#### Dataset extract ####
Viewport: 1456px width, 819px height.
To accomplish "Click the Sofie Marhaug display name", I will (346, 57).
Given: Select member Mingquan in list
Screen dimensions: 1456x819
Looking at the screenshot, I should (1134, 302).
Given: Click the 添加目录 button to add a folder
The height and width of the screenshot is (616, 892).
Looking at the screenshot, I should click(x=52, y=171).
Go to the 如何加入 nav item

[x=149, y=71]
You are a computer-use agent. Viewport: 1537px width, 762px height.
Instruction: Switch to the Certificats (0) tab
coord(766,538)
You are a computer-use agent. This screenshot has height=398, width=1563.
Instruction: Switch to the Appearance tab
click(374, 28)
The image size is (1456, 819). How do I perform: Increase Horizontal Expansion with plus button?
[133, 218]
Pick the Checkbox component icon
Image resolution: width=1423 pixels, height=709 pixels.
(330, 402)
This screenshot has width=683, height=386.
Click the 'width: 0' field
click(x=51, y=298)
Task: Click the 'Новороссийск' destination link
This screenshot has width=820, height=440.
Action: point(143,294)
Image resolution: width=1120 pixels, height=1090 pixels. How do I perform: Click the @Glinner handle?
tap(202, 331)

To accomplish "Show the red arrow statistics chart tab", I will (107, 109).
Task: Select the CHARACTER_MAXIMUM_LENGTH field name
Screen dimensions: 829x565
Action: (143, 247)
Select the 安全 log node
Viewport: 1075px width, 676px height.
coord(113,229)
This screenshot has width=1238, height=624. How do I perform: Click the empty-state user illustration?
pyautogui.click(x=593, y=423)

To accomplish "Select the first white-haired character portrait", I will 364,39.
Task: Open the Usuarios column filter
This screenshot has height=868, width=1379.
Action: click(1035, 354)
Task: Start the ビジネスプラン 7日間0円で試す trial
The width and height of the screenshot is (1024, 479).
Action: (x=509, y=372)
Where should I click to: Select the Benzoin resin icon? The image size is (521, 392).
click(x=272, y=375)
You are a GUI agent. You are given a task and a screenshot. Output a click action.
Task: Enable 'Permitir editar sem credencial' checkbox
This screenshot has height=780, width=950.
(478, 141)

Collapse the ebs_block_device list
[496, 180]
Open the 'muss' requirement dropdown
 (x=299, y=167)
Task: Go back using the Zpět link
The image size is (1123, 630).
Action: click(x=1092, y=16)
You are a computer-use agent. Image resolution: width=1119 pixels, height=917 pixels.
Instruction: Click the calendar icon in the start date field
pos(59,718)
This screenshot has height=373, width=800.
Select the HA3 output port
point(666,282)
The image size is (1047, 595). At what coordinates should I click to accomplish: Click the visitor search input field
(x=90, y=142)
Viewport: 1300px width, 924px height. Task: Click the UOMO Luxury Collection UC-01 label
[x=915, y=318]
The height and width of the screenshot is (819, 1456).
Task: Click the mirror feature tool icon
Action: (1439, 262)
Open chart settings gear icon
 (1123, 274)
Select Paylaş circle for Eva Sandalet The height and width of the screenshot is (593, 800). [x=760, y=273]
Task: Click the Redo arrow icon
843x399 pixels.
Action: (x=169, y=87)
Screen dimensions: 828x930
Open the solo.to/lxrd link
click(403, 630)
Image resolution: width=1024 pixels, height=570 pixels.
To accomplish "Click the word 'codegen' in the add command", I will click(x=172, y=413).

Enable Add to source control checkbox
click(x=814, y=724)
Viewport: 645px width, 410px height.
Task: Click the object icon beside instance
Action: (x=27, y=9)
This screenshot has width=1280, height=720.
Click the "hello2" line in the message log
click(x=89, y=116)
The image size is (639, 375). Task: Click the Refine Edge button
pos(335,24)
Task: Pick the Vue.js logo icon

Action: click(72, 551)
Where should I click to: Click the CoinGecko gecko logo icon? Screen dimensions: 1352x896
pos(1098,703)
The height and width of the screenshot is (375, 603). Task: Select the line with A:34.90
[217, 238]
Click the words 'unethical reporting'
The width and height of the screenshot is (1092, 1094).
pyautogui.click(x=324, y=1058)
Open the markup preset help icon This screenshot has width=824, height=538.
####
What to work on: Convert everything from the start of the items down to the line containing "click(374, 28)" into a two-column CSV with columns named instruction and response, one row per item. Put each item's text and its answer in a single quoted field, replacing line breaks with spaces.

Finished answer:
instruction,response
"Viewport: 1456px width, 819px height. To accomplish ""Click the Sofie Marhaug display name"",","I will (346, 57)."
"Given: Select member Mingquan in list Screen dimensions: 1456x819","Looking at the screenshot, I should (1134, 302)."
"Given: Click the 添加目录 button to add a folder The height and width of the screenshot is (616, 892).","Looking at the screenshot, I should click(x=52, y=171)."
"Go to the 如何加入 nav item","[x=149, y=71]"
"You are a computer-use agent. Viewport: 1537px width, 762px height. Instruction: Switch to the Certificats (0) tab","coord(766,538)"
"You are a computer-use agent. This screenshot has height=398, width=1563. Instruction: Switch to the Appearance tab","click(374, 28)"